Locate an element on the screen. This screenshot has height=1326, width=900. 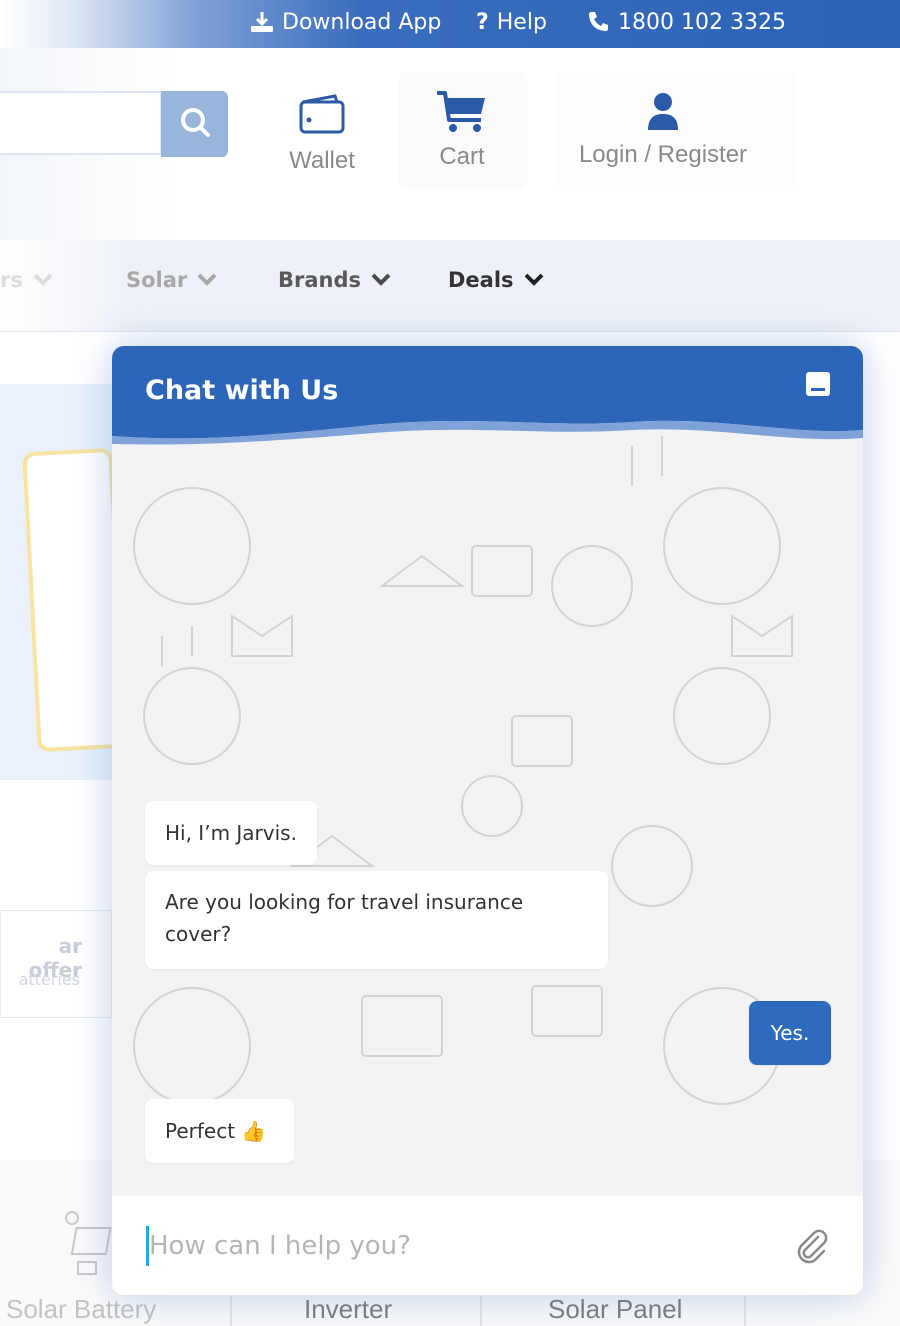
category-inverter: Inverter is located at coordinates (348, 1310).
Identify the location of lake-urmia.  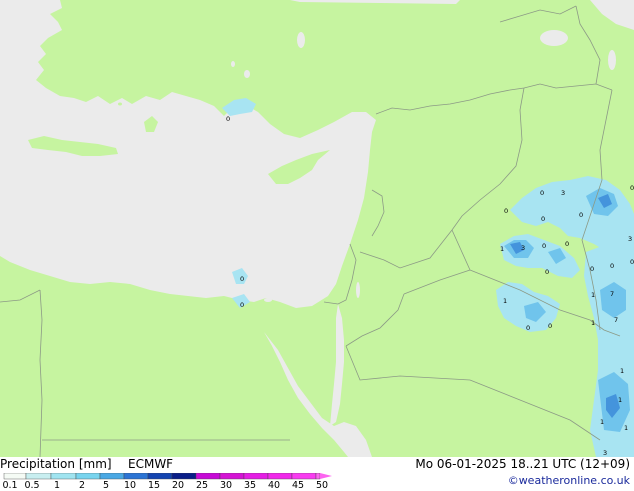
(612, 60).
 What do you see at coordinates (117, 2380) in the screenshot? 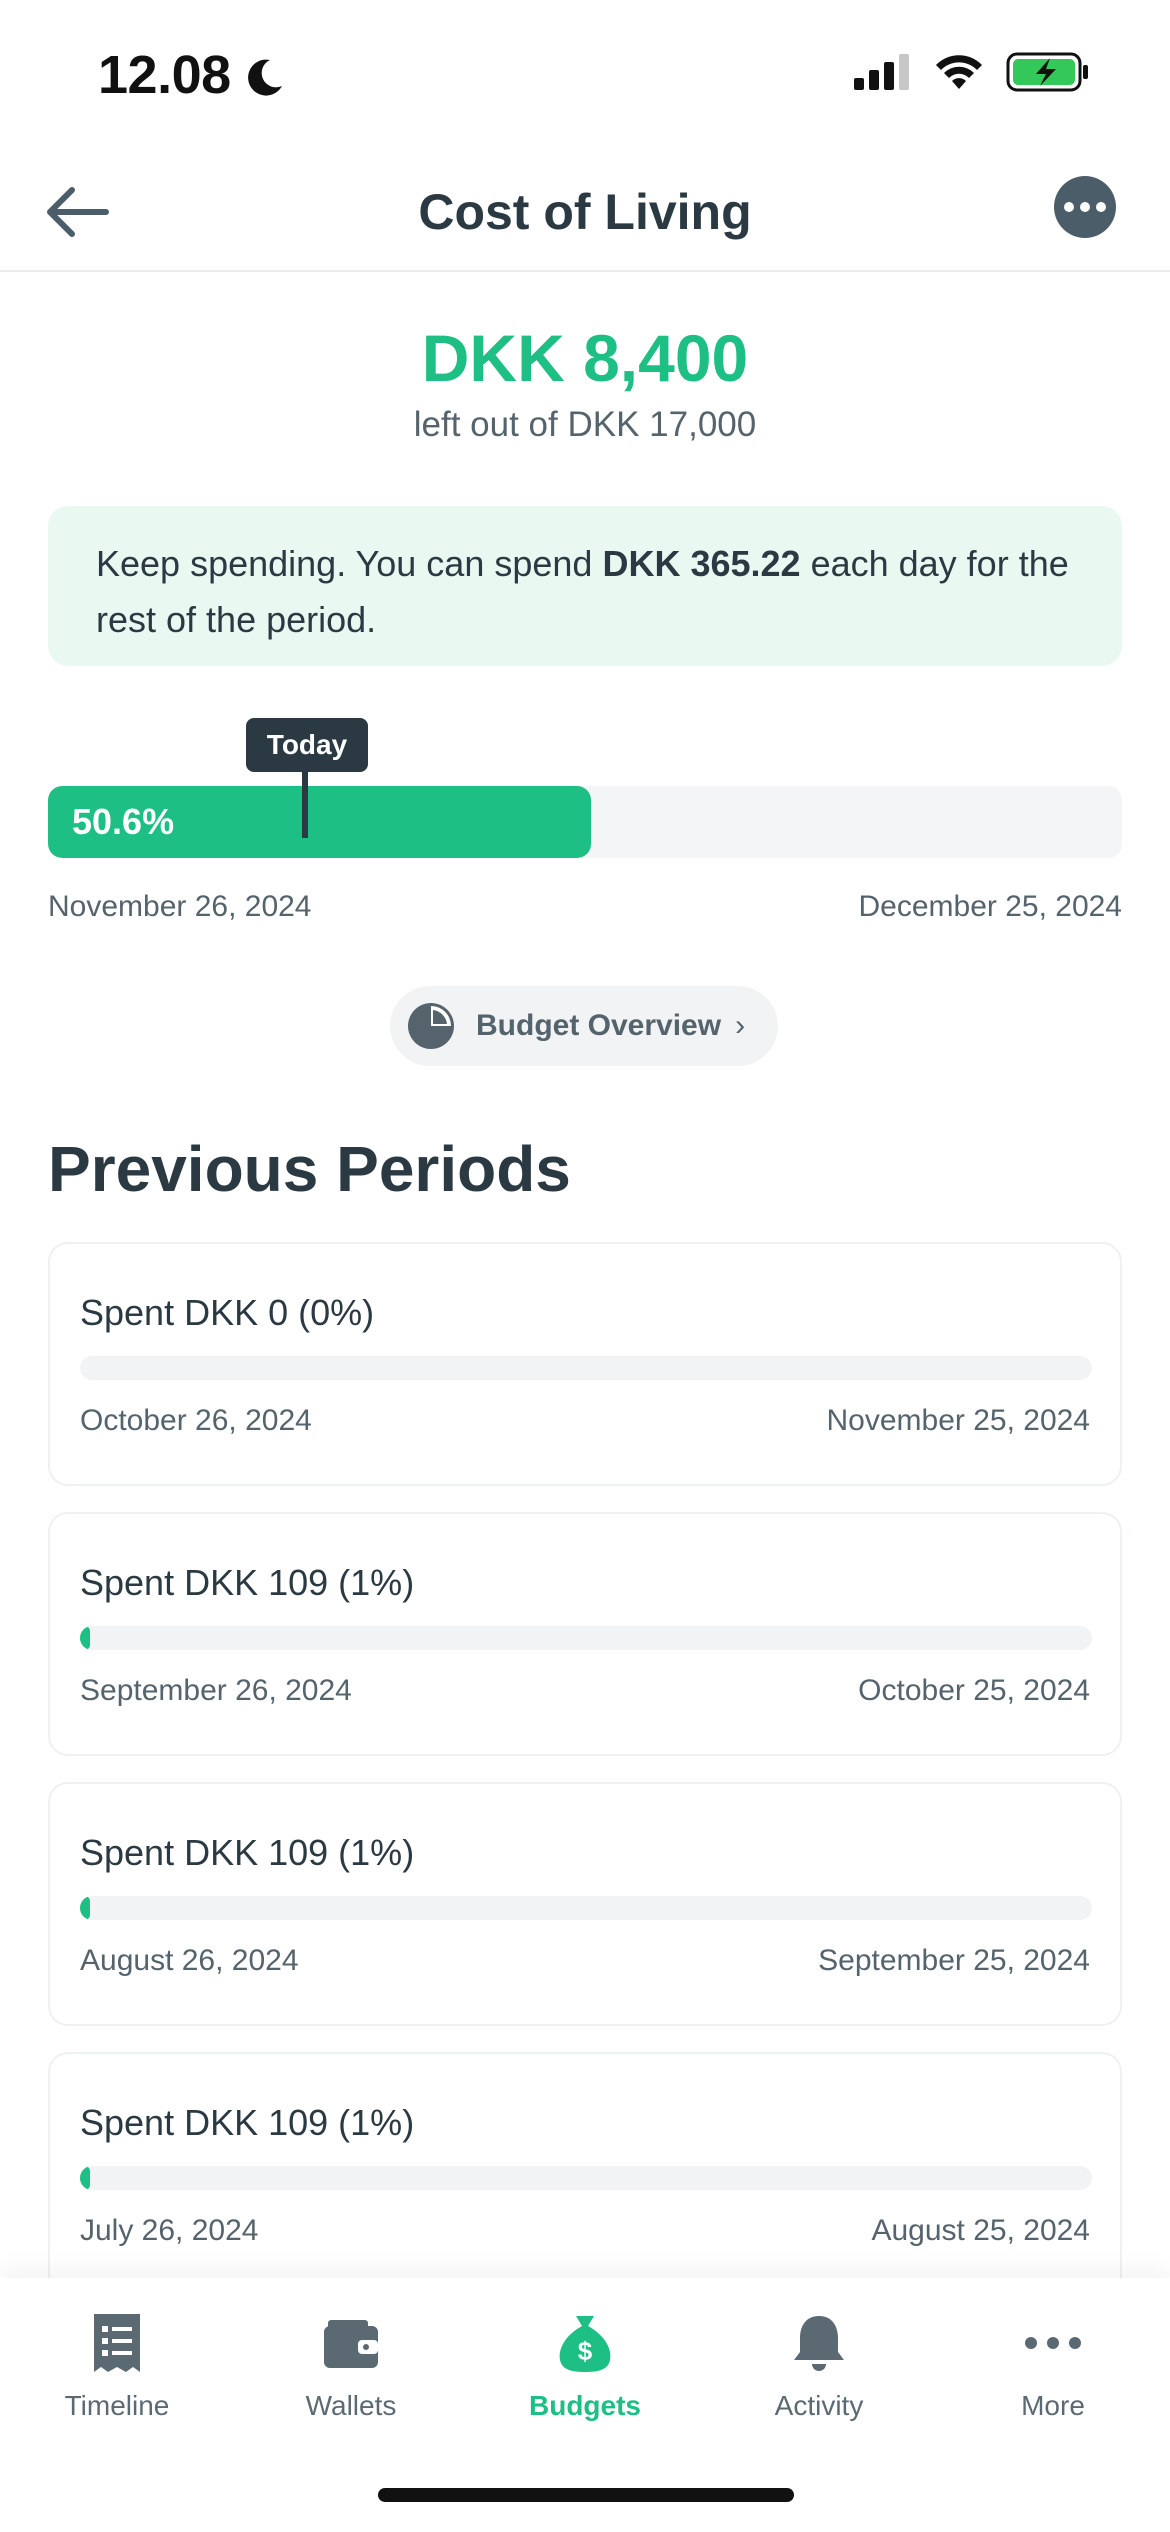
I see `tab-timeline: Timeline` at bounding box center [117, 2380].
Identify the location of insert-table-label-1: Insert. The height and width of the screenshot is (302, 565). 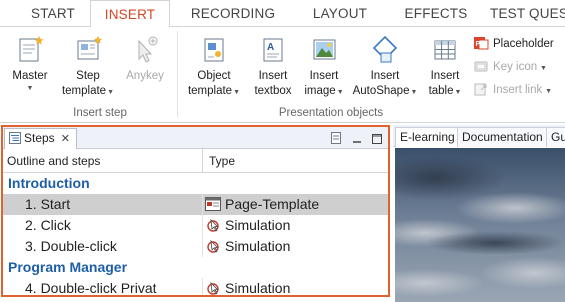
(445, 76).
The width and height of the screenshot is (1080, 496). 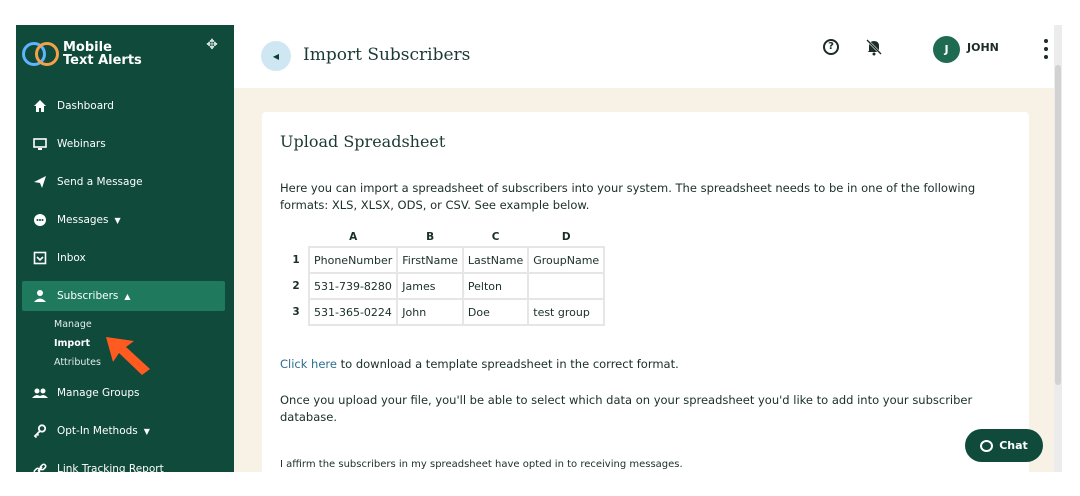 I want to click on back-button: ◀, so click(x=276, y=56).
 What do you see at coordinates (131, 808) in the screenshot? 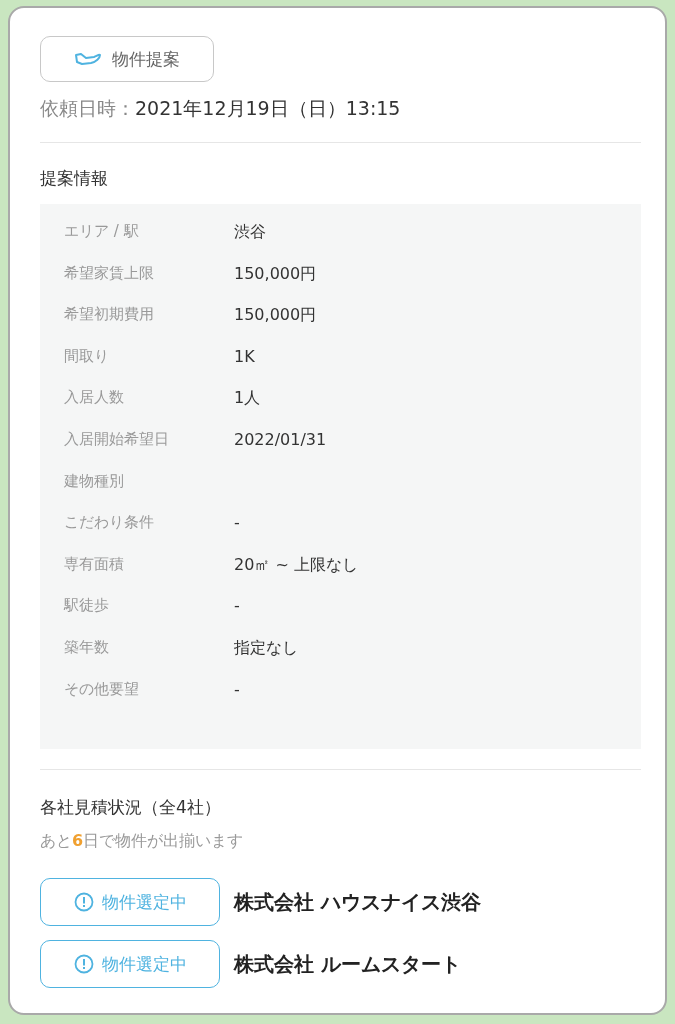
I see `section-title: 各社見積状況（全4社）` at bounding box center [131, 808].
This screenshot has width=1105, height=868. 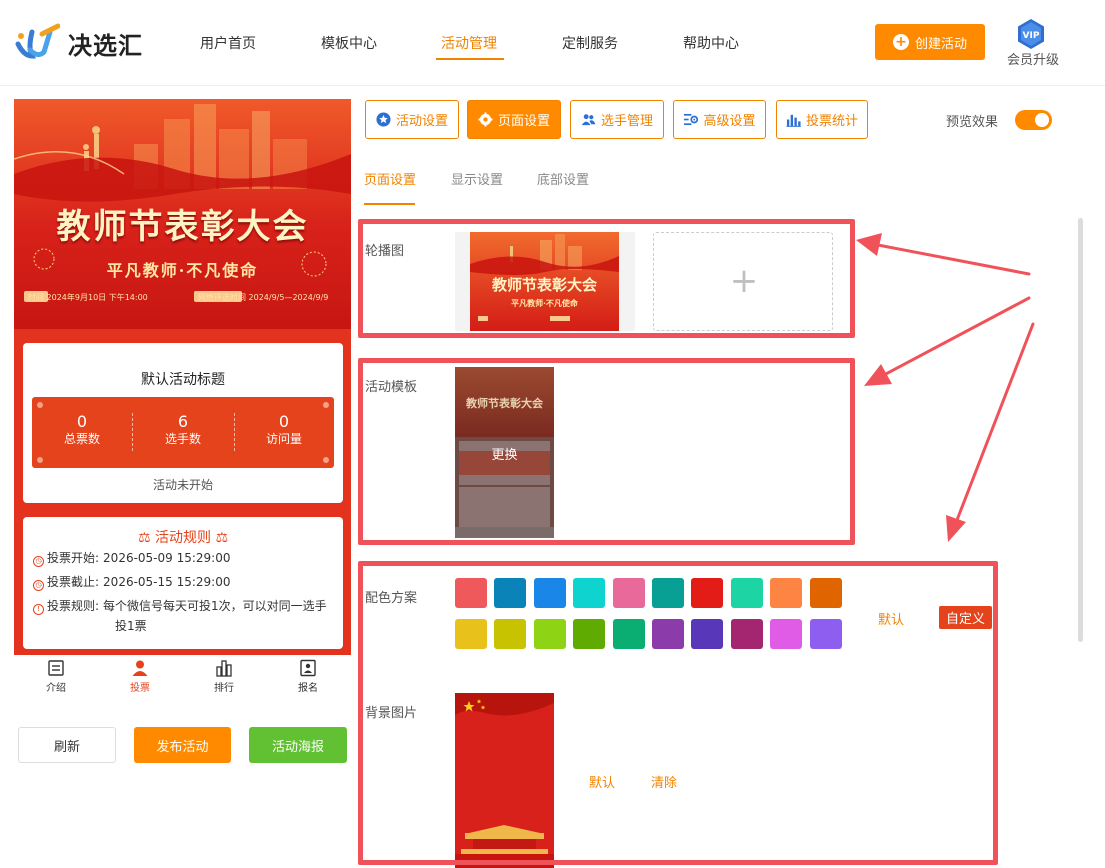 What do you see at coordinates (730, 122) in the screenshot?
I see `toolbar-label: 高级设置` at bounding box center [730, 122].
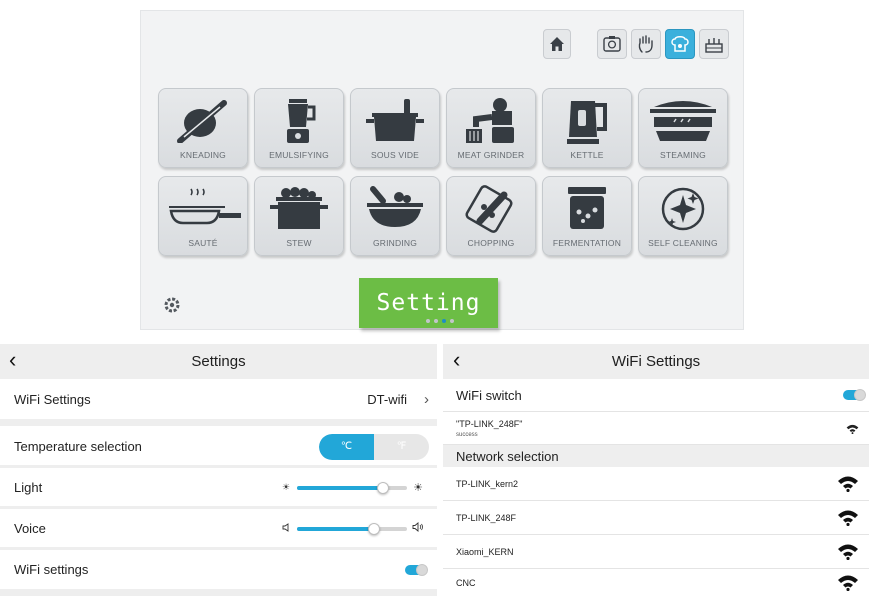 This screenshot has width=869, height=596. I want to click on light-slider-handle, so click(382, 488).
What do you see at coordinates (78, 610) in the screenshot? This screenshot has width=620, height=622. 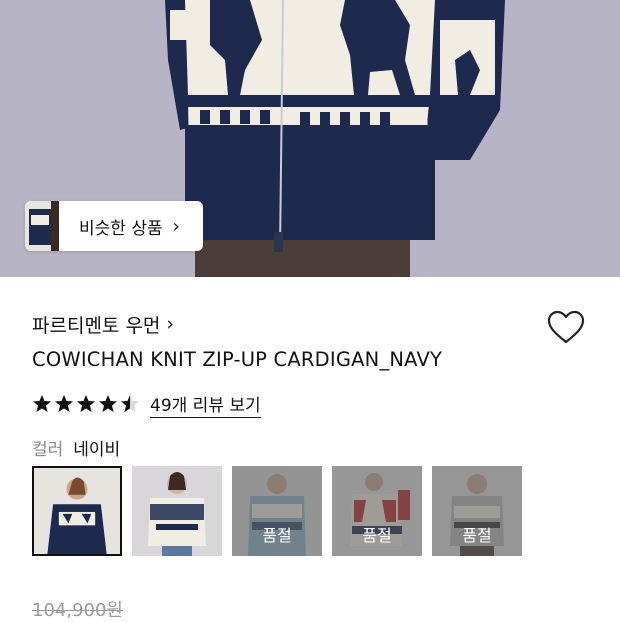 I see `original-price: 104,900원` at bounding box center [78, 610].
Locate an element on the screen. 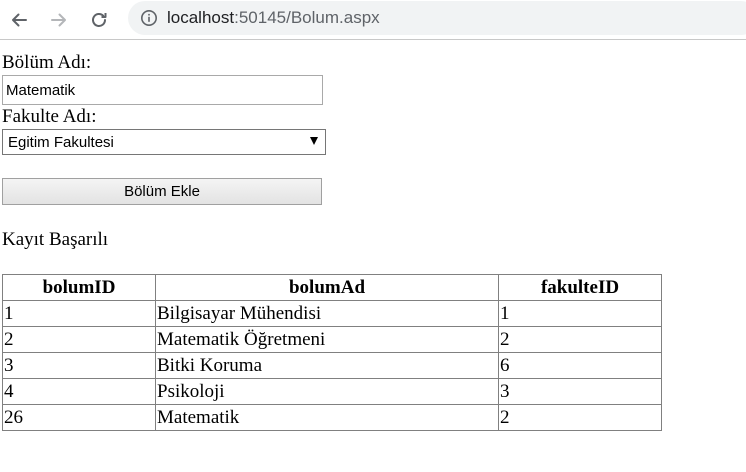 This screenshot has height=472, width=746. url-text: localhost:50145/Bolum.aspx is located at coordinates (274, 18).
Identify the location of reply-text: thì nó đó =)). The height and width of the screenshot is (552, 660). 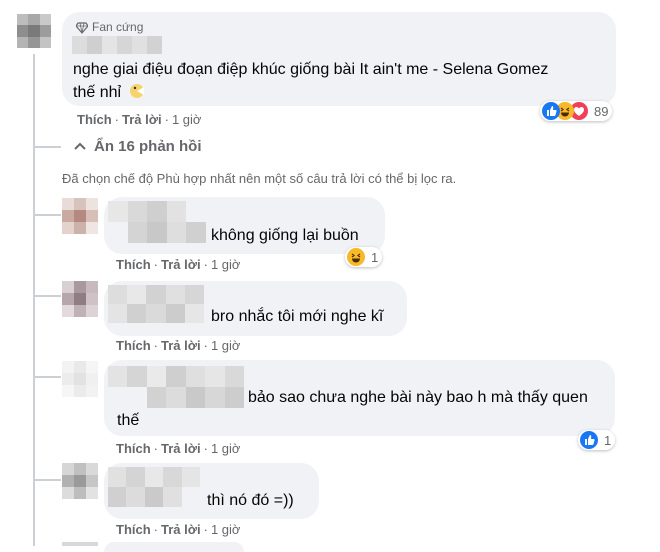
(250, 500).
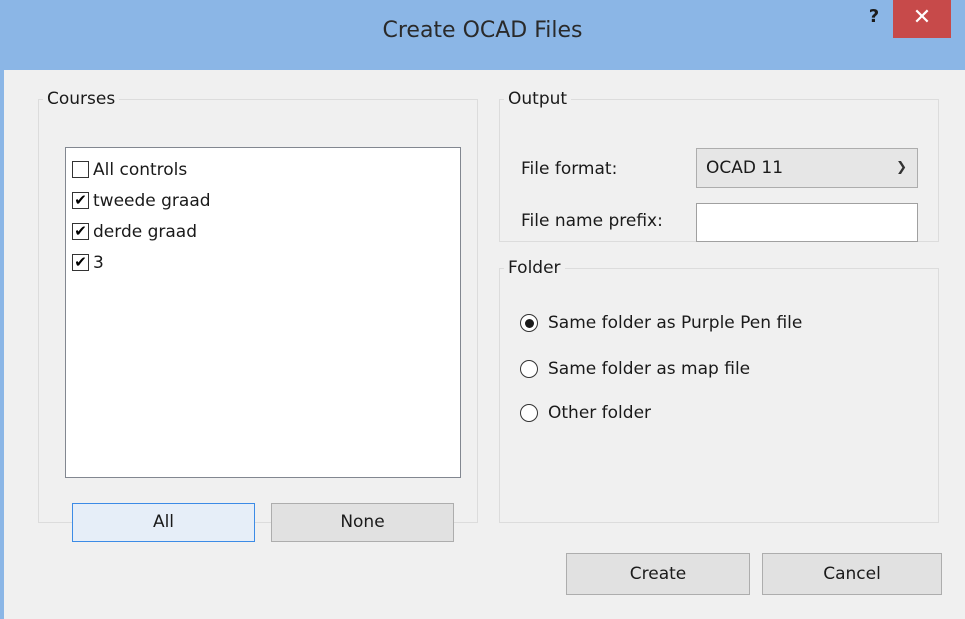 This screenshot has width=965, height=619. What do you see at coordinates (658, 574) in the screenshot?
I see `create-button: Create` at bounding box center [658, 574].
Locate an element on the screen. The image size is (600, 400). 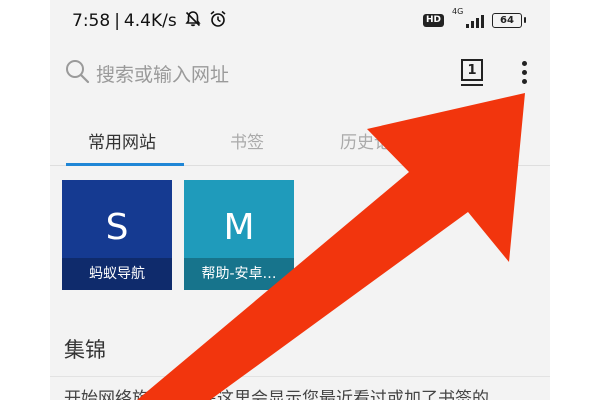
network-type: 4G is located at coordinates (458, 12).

━━━━━━

**Problem description**:
Rewrite the lines from the start of the records through the line containing "center [117, 2380].", inclusive, with "screenshot" changed to "screen capture" and nothing else altered. Omit the pictures.

**Expected answer**:
Locate an element on the screen. This screen capture has height=1326, width=900. 
category-inverter: Inverter is located at coordinates (348, 1310).
Identify the location of lake-urmia.  
(612, 60).
 What do you see at coordinates (117, 2380) in the screen capture? 
I see `tab-timeline: Timeline` at bounding box center [117, 2380].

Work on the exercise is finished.